At the end of the war, Colonel Kingsbury was discharged from the Army on June 15, 1815, after 36 years of service.

He died on July 1, 1837, at his home in Franklin, Connecticut. He is buried in the Plains Cemetery in Franklin.

==Family==
He married Sally Palmer Ellis (1778–1857), by whom he had five sons and three daughters:

- Eliza Rosanna Thayer Kingsbury (1800–1800); died in infancy.
- James Wilkinson Kingsbury (1801–1853); graduated from West Point in 1823. Served with distinction during the Black Hawk War and resigned from the army in 1836 to become keeper of U.S. military stores in St. Louis.

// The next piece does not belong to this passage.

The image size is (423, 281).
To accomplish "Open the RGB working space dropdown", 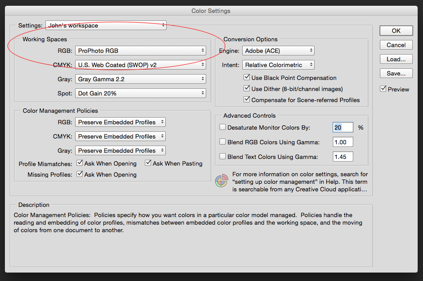I will tap(140, 51).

He was the father of Mary Virginia Kingsbury, who married in 1865 the French aristocrat Armand François Robert comte de Giverville.
- Julia Ann Ellis Kingsbury (born 1804)
- Thomas Humphrey Cushing Kingsbury (1806–1880); first colonel of the 11th Connecticut Infantry Regiment during the American Civil War.
- William Eustis Kingsbury (1809–1835); collector of the Port of Presque Isle, Pennsylvania.
- Benjamin Ellis Kingsbury (1812–1813); died in infancy.
- Sarah Hill Kingsbury (1815–1840)
- Charles Ellis Kingsbury (born 1818); commissioned 2nd lieutenant in the 2nd Dragoons in 1836. Died in Florida in 1837.

==Dates of rank==
===Continental Army service===
- Private, 8th Connecticut Infantry – July 11, 1775
- Corporal, 8th Connecticut Infantry – c. 1775
- Discharged – December 16, 1775
- Sergeant, Selden's Connecticut State Regiment – June 1776
- Discharged – December 1776
- Marine Sergeant, Connecticut Schooner Spy - May 8 - September 26, 1777
- Ensign, Webb's Additional Continental Regiment – April 26, 1780
- Ensign, 3rd Connecticut Regiment – January 1, 1781
- Ensign, Swift's Connecticut Regiment – June 1783
- Discharged – November 3, 1783

===United States Army service===
- Lieutenant, United States Infantry Regiment – October 15, 1787
- Captain, 1st Infantry – December 28, 1791
- Major, 2nd Infantry – May 15, 1797
- Lieutenant colonel, 1st Infantry – April 11, 1803
- Colonel, 1st Infantry – August 18, 1808
- Colonel, inspector general – April 8, 1813 to October 31, 1814
- Discharged – June 15, 1815

==Legacy==
Reflecting his military service, Kingsbury's personal papers are located at a number of historical archives associated with locations he served at including the Missouri Historical Society Archives, the Detroit Public Library, and the Library of Congress.